[Start of Attachment]
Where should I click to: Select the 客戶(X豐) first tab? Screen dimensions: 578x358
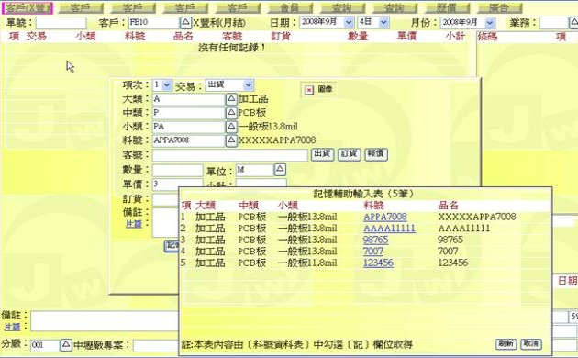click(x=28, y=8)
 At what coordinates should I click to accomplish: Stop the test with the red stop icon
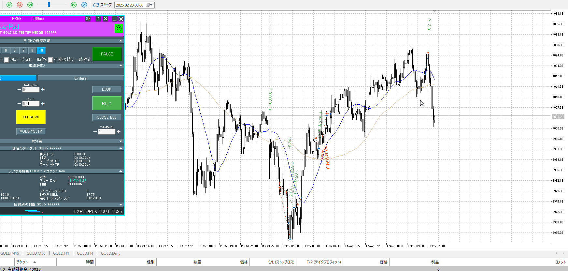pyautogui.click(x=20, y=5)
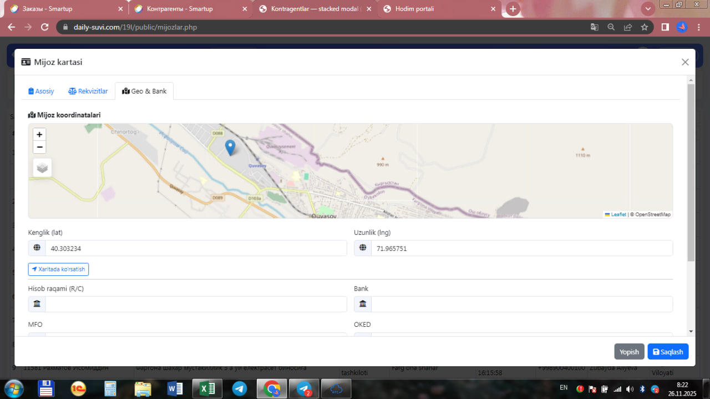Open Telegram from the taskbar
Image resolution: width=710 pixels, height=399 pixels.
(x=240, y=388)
[End of Attachment]
[Start of Attachment]
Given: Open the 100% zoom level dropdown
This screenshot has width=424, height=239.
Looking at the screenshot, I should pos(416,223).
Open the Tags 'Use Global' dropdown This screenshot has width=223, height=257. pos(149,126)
[End of Attachment]
Exercise objective
Tally the lines of the listing above that include the word "dropdown". Answer with the number alone.

Output below
2